Teaching machine translation

Last Fall (2007), I taught an Applications of NLP course to a 50/50 mix of grads and senior undergrads. It was modeled partially after a course that I took from Kevin Knight while a grad student. It was essentially 1/3 on finite state methods for things like NER and tagging, then 1/3 on machine translation, then 1/3 on question answering and summarization. Overall, the course went over fairly well.

I had a significant problem, however, teaching machine translation. Here's the problem.

Students knew all about FSTs because we used them to do all the named-entity stuff in the first third of class. This enabled us to talk about things like IBM model 1 and the HMM model. (There's a technical difficult here, namely dealing with incomplete data, so we talk about EM a little bit.) We discuss, but they don't actually make use of, higher order MT models.

Now, we all know that there's a lot more to MT than model 4 (even limiting oneself to statistical translation techniques). Namely, there are phrase-based models and syntactic models. We had a very brief (one lecture) overview of syntactic models at the end. My beef is with phrase-based models.

The problem is that we've gone though all this prettiness to develop these word-based models, and then I have to teach them grow-diag-final, phrase extraction and phrase scoring. I almost felt embarrassed doing so.

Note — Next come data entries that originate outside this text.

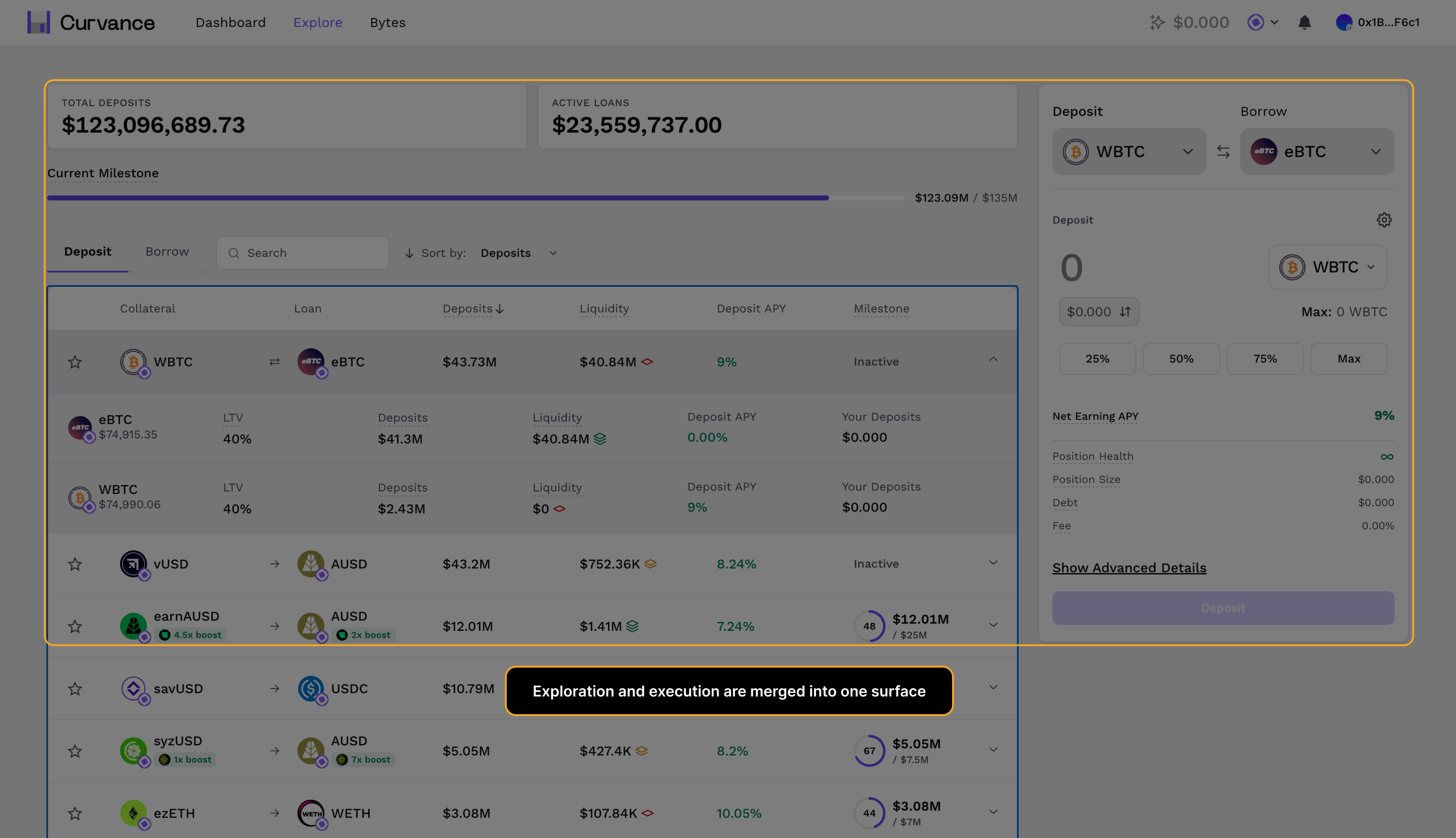Viewport: 1456px width, 838px height.
Task: Collapse the WBTC eBTC market row
Action: [993, 360]
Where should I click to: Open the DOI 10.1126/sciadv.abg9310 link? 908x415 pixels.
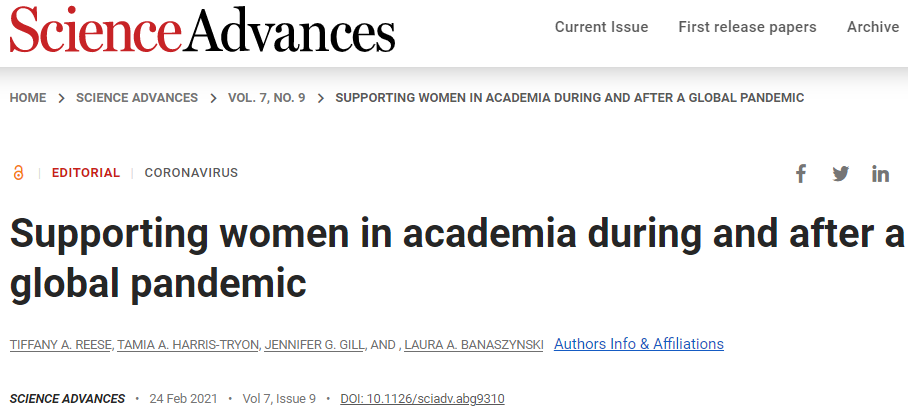(422, 399)
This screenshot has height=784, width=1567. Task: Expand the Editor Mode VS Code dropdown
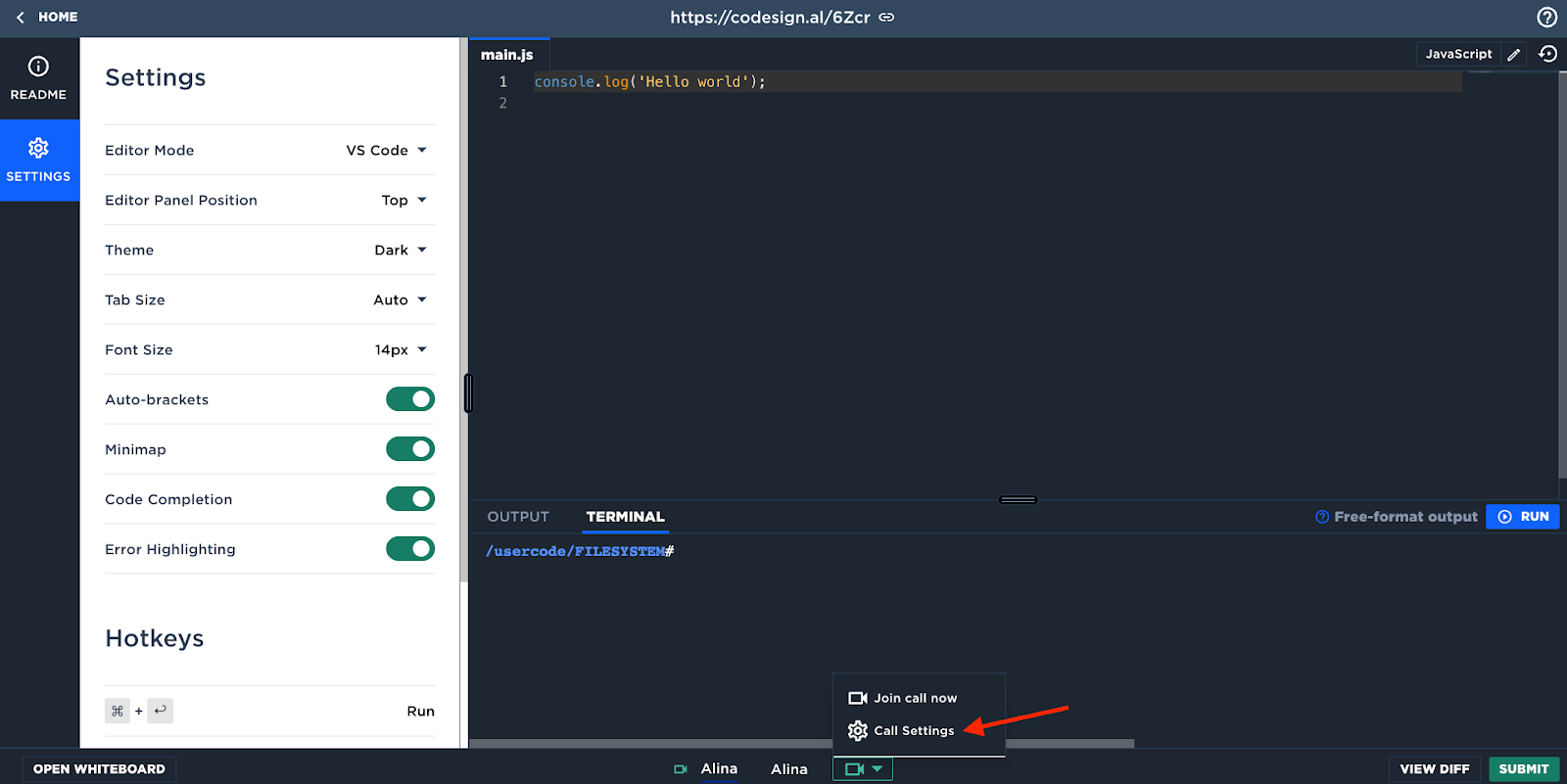click(x=387, y=150)
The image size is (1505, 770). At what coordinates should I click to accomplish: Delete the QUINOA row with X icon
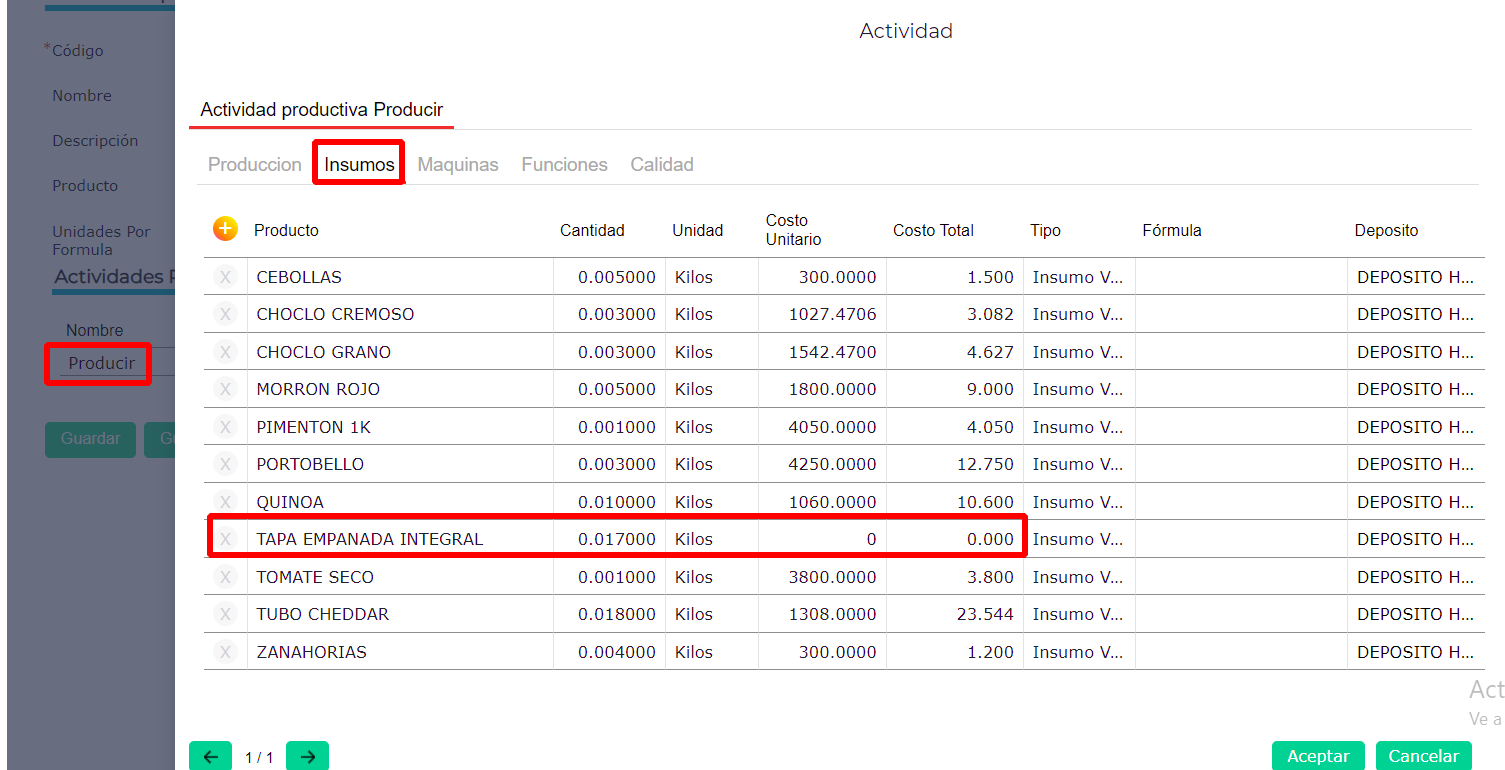click(x=225, y=502)

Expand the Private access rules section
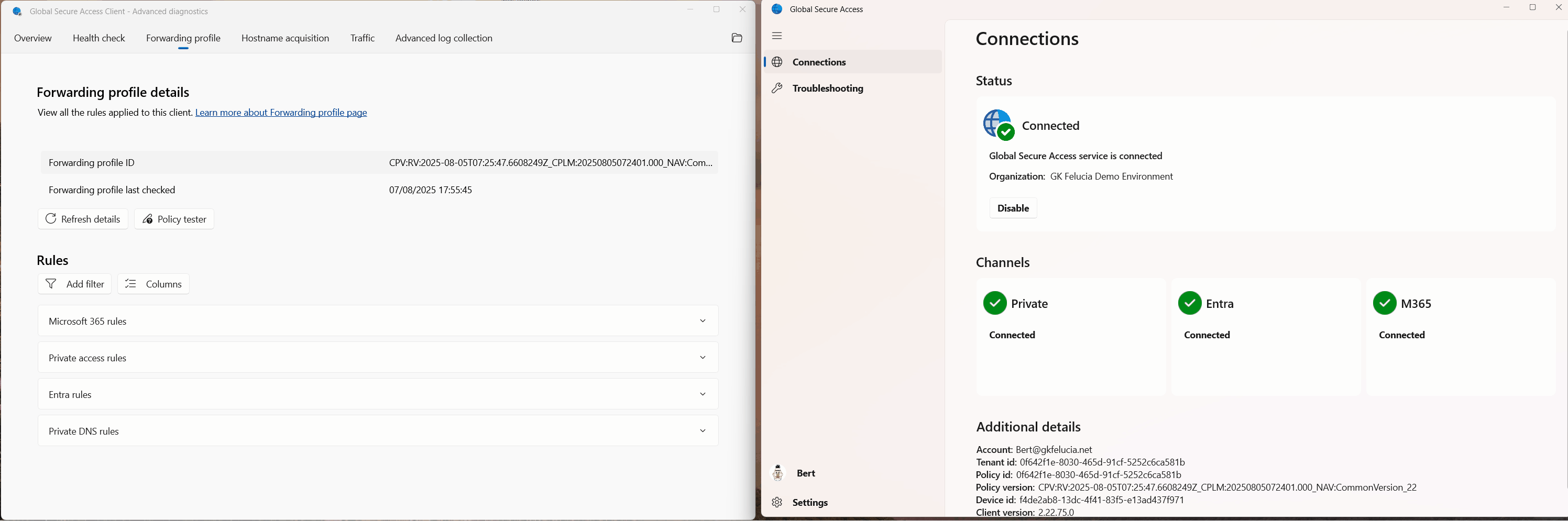(x=703, y=357)
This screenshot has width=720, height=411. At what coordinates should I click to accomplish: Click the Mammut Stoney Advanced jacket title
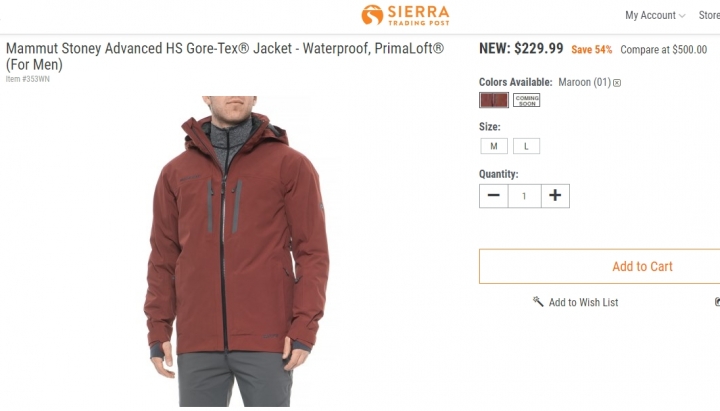(x=225, y=56)
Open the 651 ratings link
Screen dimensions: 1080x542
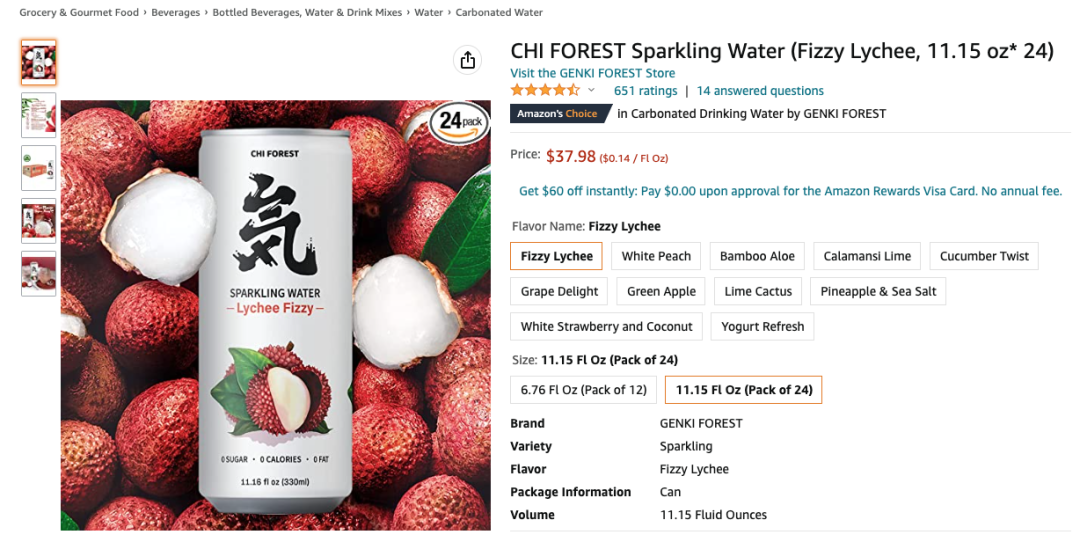pos(645,91)
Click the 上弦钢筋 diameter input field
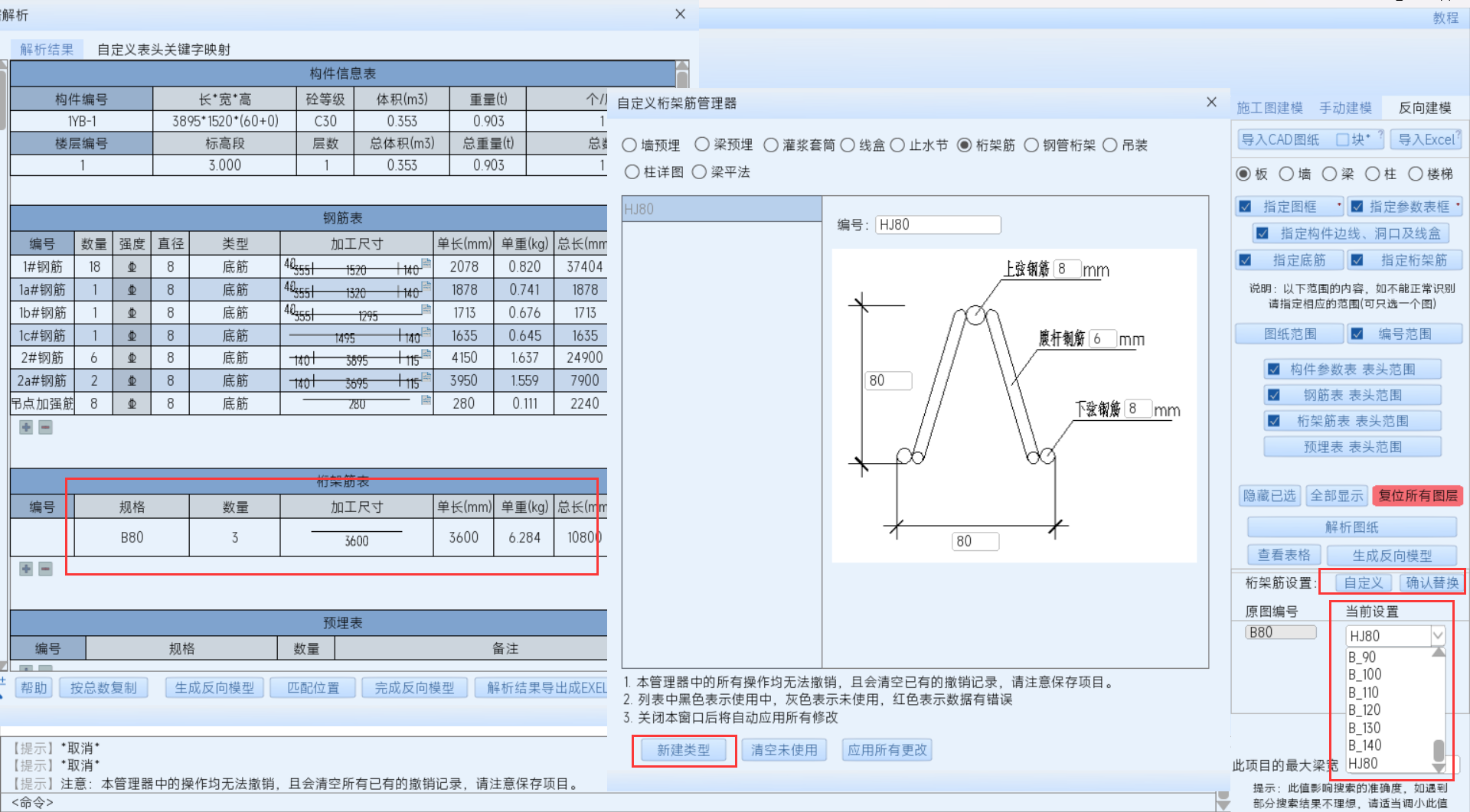1470x812 pixels. click(x=1067, y=269)
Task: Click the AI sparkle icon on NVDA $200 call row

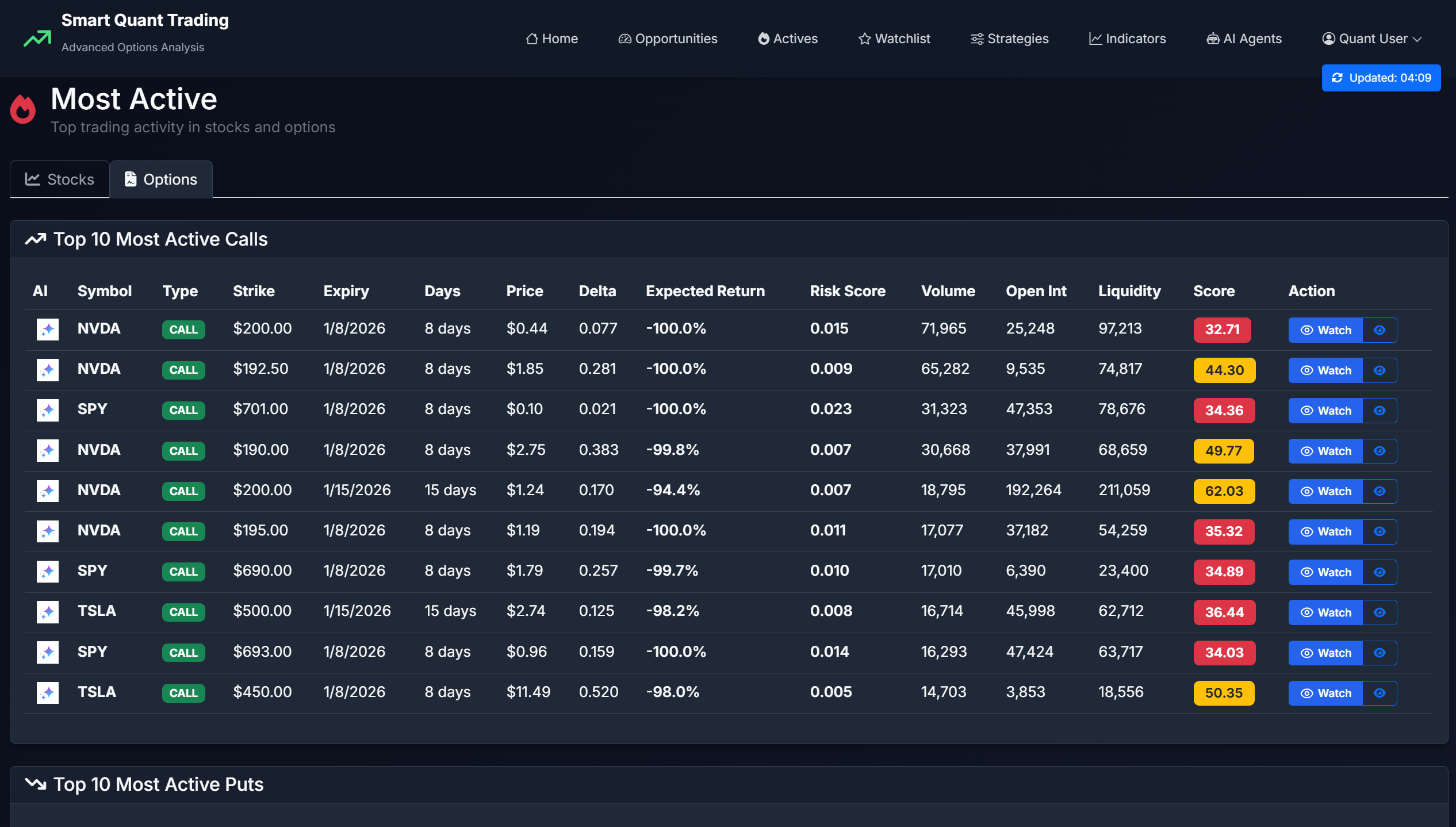Action: coord(48,329)
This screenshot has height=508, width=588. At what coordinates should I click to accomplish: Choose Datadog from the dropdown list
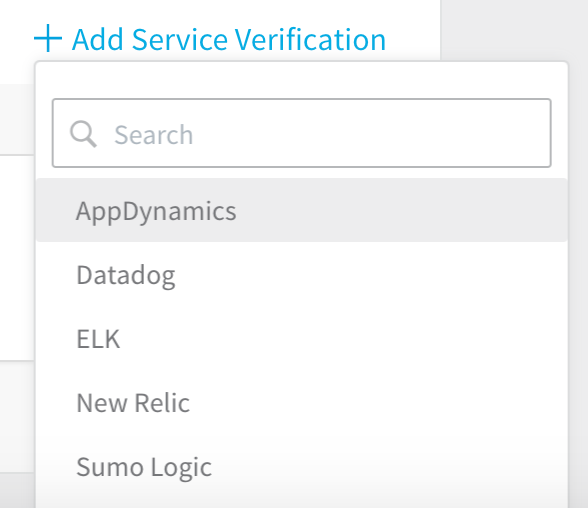click(x=302, y=275)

The problem is that these things are obviously so heuristic that throwing them on top of this really pretty word-for-word translation model just kills me. And it's not just me: the students were visibly upset by the lack of real modeling behind these techniques.

One option would be just not to teach this stuff. I don't really think that it sheds much light on the translation process. The reason I don't like this solution is because it's nice to be able to say that they will have a handle on a not-too-difficult to understand/implement method for doing real-world MT. Instead, I could just spend that time on syntactic models. The situation there is better (you can talk about the hierarchy of tree transducers, etc.), but not perfect (eg., all the work that goes in to rule extraction is not too dissimilar from all the work that goes into phrase extraction).

I suppose that this is just the defacto problem with a relatively immature field: there hasn't been enough time for us to really tease apart what's actually going on in these models and try to come up with some coherent story. I'd love a story that doesn't involve first doing word alignment and, is, in some sense, integrated.